Just like many other professions, training the future diplomats starts from the bottom up. Hands-on experiences, coupled with classroom education and debate, can give future statesmen and women the firm foundation to aspire to be, say, Secretary of State John Kerry.
Thankfully, this is something Secretary Kerry knows full well: He announced Diplomacy Lab, a new program that will help the U.S. State Department partner with America’s best universities to solve the world’s toughest challenges during a town hall with college students and congressional interns on March 19.
As Dr. Tomicah Tillemann, Senior Advisor to the Secretary for Civil Society and Emerging Democracies, explained in a video and article, the idea stemmed from the question, “What would would happen if we could get America’s best students to help solve some of the biggest challenges?” The answer rested in a symbiotic relationship between the State Department and college students.
Under the program, the State Department will identify a pressing issue and enlist a specific class or group of students to develop new ideas and solutions. They’ll then pass them back to their source, who will channel the ideas directly into policy. This process of reaching out beyond government to bring people into world of foreign policy will diversify opinions and perspectives.
It also helps the students. The idea for Diplomacy Lab grew out of conversations with university leaders who told Tillemann and his team that today’s students want to do more than write papers for the sake of writing papers. With an ever-growing to-do list and a stagnant budget, the lab allows the State Department to rely on just more than diplomats, while enabling students to get real-world experience. Just like Model UN helps high school students see the world through a geopolitical lens, this will shape college students’ diplomatic point of view.

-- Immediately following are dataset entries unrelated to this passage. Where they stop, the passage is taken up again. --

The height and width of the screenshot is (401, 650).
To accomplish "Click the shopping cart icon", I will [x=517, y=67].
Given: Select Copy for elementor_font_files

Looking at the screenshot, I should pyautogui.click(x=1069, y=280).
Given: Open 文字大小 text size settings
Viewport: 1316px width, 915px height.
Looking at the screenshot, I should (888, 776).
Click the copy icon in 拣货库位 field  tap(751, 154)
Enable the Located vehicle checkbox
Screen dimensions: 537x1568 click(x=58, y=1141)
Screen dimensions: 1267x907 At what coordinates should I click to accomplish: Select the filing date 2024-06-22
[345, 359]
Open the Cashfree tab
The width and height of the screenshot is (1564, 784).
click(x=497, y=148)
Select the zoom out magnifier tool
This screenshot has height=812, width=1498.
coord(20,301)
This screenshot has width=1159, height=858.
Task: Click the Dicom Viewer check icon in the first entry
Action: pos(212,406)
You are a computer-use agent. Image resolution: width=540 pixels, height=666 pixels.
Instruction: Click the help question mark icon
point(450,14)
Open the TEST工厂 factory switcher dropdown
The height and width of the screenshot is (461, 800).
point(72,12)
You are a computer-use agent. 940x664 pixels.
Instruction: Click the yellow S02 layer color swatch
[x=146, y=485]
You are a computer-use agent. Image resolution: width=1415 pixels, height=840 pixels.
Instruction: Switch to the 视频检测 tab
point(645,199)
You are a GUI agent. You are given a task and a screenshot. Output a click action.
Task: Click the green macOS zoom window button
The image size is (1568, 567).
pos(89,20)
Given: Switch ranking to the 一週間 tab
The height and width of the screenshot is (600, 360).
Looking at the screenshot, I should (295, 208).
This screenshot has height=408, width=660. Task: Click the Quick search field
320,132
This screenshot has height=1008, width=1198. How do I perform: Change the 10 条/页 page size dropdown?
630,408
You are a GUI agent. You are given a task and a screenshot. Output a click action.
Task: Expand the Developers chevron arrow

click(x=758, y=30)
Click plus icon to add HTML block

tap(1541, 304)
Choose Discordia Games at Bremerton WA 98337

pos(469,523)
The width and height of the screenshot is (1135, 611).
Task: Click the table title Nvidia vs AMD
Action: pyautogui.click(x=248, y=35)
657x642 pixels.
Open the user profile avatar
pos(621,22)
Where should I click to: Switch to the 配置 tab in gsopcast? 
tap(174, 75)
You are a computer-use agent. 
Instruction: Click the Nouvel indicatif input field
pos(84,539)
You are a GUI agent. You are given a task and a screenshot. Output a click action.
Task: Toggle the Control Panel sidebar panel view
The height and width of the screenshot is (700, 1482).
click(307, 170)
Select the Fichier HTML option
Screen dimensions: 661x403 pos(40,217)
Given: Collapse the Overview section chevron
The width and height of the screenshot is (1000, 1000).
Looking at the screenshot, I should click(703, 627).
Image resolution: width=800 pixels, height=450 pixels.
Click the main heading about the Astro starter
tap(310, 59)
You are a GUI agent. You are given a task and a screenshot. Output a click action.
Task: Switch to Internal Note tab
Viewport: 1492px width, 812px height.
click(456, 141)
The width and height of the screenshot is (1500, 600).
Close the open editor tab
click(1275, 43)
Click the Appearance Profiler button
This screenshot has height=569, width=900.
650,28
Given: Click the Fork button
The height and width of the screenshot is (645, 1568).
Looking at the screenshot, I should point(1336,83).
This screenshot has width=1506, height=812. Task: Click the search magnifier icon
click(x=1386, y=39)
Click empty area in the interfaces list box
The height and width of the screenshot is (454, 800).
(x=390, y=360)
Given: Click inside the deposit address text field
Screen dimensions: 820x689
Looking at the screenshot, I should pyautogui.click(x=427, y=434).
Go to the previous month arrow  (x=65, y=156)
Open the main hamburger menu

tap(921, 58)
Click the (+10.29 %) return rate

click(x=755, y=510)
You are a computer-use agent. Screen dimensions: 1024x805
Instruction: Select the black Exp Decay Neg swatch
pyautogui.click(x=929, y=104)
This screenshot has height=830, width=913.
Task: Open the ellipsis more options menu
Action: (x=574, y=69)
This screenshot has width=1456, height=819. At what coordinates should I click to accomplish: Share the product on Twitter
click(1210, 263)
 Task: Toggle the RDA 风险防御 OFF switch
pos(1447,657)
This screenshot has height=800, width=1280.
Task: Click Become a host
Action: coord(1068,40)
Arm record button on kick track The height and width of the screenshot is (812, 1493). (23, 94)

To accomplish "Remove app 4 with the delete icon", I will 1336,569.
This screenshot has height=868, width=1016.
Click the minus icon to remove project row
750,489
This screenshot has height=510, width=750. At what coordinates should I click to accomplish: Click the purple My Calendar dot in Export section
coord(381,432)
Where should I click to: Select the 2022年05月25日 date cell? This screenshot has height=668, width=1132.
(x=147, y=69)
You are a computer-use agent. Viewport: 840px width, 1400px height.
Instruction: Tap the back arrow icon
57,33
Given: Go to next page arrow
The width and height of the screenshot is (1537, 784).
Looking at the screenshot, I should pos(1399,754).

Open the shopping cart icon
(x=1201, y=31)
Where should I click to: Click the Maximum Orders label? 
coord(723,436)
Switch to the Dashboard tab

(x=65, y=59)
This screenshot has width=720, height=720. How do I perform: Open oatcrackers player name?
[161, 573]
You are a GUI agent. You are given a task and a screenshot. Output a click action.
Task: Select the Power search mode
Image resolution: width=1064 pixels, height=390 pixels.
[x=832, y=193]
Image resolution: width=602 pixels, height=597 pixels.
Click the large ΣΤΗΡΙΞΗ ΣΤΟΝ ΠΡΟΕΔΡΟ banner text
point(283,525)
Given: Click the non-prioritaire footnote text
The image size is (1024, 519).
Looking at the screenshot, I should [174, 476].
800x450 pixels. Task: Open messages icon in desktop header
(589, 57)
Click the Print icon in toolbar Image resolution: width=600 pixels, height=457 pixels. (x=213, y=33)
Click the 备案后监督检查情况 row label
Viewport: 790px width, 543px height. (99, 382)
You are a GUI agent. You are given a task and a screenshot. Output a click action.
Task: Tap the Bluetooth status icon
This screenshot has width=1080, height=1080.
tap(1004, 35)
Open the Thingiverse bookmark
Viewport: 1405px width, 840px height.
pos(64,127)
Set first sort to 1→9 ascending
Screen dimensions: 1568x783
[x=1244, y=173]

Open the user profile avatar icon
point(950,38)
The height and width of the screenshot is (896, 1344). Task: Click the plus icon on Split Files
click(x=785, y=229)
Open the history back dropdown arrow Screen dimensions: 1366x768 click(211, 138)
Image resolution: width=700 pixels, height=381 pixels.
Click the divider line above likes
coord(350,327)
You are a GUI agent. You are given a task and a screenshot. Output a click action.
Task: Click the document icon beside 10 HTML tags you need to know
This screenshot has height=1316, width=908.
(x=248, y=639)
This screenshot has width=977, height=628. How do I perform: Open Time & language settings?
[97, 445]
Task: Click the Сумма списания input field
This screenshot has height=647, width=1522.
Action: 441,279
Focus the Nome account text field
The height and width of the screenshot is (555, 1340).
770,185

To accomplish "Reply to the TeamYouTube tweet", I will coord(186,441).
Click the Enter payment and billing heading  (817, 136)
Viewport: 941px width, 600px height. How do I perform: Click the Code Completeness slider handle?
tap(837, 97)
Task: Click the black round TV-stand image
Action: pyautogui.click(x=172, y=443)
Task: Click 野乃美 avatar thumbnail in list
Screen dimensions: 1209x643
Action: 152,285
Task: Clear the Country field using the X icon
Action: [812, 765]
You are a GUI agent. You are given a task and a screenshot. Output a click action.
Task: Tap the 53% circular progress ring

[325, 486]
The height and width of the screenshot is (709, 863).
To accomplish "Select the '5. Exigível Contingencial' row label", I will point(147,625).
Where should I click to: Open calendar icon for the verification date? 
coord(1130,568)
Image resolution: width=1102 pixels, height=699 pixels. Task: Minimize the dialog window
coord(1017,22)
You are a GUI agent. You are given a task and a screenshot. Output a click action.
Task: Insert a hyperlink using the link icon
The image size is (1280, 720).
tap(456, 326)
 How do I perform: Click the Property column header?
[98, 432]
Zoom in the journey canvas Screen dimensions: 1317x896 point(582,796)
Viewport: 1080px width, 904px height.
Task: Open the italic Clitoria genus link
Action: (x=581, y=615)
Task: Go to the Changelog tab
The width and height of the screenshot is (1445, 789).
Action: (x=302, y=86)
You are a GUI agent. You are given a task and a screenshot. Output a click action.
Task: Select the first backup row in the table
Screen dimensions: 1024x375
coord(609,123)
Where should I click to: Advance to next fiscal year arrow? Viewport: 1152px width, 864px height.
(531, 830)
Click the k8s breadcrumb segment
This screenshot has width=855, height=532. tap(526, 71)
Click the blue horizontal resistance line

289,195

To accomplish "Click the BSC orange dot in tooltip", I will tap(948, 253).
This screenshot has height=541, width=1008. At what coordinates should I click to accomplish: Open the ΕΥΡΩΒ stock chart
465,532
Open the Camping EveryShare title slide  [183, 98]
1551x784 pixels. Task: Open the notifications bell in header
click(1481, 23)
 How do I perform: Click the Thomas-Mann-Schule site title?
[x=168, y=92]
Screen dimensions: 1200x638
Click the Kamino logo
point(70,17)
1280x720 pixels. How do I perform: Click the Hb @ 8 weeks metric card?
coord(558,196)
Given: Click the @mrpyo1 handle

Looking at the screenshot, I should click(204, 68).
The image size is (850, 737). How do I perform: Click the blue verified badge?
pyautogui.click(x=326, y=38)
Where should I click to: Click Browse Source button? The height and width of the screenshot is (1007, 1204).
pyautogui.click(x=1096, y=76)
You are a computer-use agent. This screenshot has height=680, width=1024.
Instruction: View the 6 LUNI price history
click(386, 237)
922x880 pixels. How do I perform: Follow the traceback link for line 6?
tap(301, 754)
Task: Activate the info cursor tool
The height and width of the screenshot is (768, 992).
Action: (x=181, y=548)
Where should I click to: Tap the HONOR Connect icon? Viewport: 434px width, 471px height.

- Students at The College of William & Mary worked with the Office of Global Criminal Justice to find new and more effective ways to hold war criminals accountable.
- Students at the University of Virginia helped the Office of Global Women’s Issues to shape gender policy in Afghanistan.
- Students at the University of Oklahoma are working with our Office of Criminal Justice and Assistance Partnerships to understand how countries with Sharia Law can implement legal reforms that protect human rights.
- Students at Florida International University are helping us combat violence in prisons around the world.
With the program in full swing, that list is only going to get longer.